5. Anti-Patterns & Gotchas

❌ Anti-Pattern 1: Pie Chart Overuse

What it looks like:

  • Using a pie chart for 15 different categories.
  • Using a pie chart to compare similar values (e.g., 49% vs 51%).

Why it fails:

  • Human brain struggles to compare angles/areas accurately.
  • Small slices become unreadable.
  • Impossible to see trends.

Correct approach:

  • Use Bar Charts for comparison.
  • Limit Pie/Donut charts to 2-4 distinct categories (e.g., Mobile vs Desktop) where “Part-to-Whole” is the only message.

❌ Anti-Pattern 2: Complex Logic in BI Tool

What it looks like:

  • Creating 50+ calculated fields in Tableau/Power BI with complex IF/ELSE and string manipulation logic.
  • Doing joins and aggregations inside the BI tool layer instead of SQL.

Why it fails:

  • Performance: Dashboard loads slowly as it computes logic on the fly.
  • Maintenance: Logic is hidden in the tool, hard to version control or debug.
  • Reusability: Other tools/analysts can’t reuse the logic.

Correct approach:

  • Push logic upstream to the database/SQL layer.
  • Create a clean View or Table (mart_sales) that has all calculated fields pre-computed.
  • BI tool should just visualize the data, not transform it.
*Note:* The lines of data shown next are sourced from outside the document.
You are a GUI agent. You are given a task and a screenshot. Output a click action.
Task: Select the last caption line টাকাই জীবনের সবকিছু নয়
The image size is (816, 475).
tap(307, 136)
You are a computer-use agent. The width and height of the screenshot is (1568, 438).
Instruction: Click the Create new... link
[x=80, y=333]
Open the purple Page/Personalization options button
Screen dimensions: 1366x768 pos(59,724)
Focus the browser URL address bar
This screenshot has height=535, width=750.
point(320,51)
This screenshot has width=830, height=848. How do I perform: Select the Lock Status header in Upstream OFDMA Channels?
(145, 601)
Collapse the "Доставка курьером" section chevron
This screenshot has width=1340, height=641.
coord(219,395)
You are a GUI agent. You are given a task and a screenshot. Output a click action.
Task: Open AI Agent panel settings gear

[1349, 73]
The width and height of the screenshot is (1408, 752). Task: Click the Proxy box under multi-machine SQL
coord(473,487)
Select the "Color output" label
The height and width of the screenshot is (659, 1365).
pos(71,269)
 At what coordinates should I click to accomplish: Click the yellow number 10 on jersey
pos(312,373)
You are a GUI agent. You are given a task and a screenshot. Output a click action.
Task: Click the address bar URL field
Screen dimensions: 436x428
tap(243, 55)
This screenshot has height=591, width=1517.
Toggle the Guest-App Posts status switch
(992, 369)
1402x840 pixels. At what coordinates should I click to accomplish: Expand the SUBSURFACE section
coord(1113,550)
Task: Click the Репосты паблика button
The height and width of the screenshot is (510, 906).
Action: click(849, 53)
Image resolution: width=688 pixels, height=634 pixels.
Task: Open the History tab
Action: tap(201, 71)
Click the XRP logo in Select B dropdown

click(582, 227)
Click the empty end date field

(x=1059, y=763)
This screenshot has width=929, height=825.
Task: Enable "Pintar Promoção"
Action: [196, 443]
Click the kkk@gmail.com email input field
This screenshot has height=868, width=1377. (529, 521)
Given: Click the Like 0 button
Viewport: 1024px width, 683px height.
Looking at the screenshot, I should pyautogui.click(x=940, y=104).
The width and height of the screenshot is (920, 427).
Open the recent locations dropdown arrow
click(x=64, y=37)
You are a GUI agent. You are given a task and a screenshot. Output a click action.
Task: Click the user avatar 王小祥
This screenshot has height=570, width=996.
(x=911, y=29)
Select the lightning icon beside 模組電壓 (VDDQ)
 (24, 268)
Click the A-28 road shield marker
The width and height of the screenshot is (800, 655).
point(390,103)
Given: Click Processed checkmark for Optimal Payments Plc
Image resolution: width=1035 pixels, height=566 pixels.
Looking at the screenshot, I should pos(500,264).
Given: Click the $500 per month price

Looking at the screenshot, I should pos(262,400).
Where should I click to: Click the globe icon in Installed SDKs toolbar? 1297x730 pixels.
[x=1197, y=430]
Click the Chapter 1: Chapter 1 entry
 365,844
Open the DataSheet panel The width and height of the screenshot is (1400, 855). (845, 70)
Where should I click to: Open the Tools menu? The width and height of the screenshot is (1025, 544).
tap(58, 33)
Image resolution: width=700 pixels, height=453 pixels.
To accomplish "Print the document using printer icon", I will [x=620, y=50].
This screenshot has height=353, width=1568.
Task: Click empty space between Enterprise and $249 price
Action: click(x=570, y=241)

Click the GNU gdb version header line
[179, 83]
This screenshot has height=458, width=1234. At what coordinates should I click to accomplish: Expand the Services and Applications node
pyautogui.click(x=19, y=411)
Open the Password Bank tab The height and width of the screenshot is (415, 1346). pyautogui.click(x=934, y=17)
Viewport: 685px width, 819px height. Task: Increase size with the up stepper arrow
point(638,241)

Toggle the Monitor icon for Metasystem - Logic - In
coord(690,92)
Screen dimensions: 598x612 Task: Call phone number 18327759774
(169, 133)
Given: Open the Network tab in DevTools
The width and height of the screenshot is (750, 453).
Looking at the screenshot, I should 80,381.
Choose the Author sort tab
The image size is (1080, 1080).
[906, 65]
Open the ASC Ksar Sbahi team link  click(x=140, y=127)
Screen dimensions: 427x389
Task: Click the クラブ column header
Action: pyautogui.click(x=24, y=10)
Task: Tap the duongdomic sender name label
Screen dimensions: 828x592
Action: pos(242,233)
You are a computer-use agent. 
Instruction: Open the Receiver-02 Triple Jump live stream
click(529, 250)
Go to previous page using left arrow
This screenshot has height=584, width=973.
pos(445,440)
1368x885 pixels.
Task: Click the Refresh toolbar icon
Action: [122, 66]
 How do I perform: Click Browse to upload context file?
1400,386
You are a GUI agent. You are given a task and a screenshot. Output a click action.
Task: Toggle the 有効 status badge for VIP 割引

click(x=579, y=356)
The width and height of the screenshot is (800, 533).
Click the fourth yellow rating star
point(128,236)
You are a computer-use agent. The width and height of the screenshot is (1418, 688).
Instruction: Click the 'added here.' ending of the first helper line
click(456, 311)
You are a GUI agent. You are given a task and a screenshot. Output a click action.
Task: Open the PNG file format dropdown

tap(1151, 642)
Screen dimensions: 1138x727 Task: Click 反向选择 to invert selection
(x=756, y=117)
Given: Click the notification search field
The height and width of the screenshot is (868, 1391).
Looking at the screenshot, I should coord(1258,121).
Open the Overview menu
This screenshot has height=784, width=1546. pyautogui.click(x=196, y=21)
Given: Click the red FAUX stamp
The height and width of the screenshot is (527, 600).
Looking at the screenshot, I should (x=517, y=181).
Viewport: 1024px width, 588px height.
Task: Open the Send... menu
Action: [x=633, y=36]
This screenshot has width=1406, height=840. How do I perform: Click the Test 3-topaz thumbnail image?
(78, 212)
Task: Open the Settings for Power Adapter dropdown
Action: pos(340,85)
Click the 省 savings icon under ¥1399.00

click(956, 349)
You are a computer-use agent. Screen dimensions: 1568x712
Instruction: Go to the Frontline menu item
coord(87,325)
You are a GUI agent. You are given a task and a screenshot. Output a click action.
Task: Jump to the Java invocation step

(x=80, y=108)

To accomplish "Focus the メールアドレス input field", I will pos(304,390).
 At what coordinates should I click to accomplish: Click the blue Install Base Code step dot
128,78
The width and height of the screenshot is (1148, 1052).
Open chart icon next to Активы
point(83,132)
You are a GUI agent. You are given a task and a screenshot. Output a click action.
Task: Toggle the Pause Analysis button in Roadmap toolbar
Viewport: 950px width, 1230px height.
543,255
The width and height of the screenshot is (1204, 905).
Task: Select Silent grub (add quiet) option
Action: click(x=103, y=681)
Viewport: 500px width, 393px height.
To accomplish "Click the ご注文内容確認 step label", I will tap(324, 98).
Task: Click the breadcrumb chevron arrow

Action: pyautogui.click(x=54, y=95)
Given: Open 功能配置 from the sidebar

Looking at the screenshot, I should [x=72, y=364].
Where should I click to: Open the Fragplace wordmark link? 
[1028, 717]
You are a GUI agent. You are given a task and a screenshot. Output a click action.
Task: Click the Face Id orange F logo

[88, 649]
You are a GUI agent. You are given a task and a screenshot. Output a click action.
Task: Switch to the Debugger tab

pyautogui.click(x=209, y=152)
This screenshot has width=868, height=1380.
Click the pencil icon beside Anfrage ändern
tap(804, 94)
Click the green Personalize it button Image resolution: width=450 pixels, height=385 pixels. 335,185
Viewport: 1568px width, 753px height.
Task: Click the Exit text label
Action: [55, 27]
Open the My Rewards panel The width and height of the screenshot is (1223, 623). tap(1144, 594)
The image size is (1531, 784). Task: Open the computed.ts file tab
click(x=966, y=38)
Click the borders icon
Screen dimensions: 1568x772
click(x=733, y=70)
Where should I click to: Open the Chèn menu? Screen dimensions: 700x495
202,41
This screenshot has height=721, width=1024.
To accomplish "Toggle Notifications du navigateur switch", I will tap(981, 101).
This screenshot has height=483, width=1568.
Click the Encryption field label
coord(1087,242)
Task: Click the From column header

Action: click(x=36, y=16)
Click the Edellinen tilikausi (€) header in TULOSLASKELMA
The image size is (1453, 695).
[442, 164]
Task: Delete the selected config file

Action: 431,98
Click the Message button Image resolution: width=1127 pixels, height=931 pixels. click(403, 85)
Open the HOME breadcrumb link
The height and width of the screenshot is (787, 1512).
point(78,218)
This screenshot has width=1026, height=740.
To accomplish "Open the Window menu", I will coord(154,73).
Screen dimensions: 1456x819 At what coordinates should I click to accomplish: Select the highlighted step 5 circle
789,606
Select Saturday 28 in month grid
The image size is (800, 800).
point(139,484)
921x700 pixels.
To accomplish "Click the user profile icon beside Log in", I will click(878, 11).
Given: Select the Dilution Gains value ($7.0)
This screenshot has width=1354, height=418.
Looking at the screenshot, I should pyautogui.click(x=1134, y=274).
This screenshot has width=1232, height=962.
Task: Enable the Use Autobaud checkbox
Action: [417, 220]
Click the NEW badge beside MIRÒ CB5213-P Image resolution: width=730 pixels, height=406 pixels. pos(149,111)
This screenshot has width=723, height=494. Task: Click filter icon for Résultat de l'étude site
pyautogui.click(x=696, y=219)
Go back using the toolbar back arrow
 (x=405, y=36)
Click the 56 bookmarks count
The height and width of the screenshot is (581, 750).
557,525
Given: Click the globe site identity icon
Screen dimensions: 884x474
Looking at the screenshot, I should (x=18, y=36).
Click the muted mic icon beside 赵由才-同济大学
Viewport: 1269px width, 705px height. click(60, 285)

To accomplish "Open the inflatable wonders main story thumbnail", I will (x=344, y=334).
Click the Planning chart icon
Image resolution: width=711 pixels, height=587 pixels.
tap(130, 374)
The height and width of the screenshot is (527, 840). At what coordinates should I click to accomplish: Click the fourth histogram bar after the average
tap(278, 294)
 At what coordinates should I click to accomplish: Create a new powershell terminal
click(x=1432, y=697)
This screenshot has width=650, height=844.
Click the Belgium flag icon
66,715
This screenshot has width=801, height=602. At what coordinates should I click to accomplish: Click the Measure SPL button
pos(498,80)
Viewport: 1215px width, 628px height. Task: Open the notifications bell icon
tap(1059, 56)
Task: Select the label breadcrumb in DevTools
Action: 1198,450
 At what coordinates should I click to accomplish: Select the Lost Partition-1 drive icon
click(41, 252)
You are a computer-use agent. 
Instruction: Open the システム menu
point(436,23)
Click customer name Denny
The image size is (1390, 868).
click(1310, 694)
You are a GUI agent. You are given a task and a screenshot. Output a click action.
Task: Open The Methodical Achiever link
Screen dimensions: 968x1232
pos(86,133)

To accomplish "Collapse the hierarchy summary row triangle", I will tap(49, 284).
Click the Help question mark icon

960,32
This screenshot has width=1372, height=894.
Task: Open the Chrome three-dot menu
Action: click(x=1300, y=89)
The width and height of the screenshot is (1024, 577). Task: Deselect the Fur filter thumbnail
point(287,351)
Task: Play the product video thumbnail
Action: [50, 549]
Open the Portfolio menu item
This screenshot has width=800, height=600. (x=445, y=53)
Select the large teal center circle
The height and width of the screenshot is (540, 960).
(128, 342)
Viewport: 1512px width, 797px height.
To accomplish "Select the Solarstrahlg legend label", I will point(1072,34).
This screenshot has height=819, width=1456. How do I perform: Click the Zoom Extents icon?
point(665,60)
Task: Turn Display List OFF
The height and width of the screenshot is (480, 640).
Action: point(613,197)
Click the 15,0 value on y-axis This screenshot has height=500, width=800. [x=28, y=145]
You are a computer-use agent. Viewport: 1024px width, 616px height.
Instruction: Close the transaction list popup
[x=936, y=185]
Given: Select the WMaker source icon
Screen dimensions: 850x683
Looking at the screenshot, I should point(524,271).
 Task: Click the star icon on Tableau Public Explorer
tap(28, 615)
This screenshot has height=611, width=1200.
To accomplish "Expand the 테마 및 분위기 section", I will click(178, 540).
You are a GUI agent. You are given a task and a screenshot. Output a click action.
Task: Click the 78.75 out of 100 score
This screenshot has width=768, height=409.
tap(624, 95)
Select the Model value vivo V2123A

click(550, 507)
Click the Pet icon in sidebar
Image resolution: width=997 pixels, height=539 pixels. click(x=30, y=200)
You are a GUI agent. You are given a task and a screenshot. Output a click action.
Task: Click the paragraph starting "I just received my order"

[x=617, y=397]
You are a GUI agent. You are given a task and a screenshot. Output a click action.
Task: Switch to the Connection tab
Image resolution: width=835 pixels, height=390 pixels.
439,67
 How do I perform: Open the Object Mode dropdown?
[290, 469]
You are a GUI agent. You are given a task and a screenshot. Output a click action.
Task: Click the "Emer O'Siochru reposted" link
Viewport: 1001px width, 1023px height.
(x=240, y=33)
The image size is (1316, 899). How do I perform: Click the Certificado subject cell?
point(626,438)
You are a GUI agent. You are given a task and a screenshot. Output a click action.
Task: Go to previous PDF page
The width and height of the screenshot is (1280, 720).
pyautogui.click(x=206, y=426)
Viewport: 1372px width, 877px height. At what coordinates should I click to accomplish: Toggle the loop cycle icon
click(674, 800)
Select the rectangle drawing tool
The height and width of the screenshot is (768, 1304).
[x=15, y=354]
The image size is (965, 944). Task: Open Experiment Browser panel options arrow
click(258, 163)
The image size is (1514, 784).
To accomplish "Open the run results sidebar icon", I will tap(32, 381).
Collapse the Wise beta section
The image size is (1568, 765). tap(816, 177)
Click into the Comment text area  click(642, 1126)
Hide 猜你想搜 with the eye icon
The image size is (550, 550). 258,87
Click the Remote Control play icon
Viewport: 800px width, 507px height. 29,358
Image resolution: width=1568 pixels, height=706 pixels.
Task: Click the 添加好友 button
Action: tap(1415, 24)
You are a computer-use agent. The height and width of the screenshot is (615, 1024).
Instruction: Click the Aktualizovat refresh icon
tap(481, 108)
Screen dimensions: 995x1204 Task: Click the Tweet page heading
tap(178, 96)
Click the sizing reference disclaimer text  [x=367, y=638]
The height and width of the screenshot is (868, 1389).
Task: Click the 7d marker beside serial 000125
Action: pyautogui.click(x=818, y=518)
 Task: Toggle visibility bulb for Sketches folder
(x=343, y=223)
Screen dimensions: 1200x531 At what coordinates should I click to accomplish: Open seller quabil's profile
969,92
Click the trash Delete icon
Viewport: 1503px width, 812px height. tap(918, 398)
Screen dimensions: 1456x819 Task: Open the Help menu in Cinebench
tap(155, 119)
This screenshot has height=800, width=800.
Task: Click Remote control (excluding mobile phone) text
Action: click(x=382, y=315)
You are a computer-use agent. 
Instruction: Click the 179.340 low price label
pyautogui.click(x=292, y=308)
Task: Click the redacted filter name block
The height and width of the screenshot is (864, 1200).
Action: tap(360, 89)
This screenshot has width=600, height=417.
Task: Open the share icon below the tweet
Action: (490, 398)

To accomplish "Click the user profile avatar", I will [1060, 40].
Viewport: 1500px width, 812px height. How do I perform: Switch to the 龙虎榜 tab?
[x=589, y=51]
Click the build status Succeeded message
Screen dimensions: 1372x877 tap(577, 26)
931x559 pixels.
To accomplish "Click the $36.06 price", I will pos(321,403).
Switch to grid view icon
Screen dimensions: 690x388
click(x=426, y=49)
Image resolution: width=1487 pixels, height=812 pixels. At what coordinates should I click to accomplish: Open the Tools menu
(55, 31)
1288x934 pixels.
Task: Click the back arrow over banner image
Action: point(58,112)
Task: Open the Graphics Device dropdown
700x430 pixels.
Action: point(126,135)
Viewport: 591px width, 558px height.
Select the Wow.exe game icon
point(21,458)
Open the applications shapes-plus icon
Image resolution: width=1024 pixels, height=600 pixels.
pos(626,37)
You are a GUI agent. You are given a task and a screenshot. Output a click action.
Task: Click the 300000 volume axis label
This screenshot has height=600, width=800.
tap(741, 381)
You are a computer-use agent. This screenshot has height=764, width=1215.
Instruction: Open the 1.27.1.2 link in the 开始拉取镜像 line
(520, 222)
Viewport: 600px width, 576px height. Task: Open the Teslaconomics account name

❌ Anti-Pattern 3: Inconsistent Metric Definitions

What it looks like:

  • Marketing defines “Lead” as “Email capture”.
  • Sales defines “Lead” as “Phone call qualification”.
  • Dashboard shows conflicting numbers.

Why it fails:

  • Loss of trust in data.
  • Time wasted reconciling numbers.

Correct approach:

  • Data Dictionary: Document definitions explicitly.
  • Certified Datasets: Use a governed layer (e.g., Looker Explores, dbt Models) where the metric is defined once in code.


7. Quality Checklist

Visual Design:

  • Title & Description: Every chart has a clear title and subtitle explaining what it shows.
  • Context: Numbers include context (e.g., “% growth vs last month”, “vs Target”).
  • Color: Color is used intentionally (e.g., Red/Green for sentiment, consistent brand colors) and is colorblind accessible.
  • Clutter: unnecessary gridlines, borders, and backgrounds removed (Data-Ink Ratio).

Data Integrity:

  • Validation: Dashboard totals match source system totals (spot check).
  • Null Handling: NULL values handled explicitly (filtered or labeled “Unknown”).
  • Filters: Date filters work correctly across all charts.
  • Duplicates: Join logic checked for fan-outs (duplicates).

Performance:

  • Load Time: Dashboard loads in < 5 seconds.
  • Query Cost: SQL queries are optimized (partitions used, select * avoided).
  • Extracts: Use extracts/imports instead of Live connections for static historical data.

Usability:

  • Tooltips: Hover tooltips provide useful additional info.
  • Mobile: Dashboard is readable on mobile/tablet if required.
  • Action: The dashboard answers “So What?” (leads to action).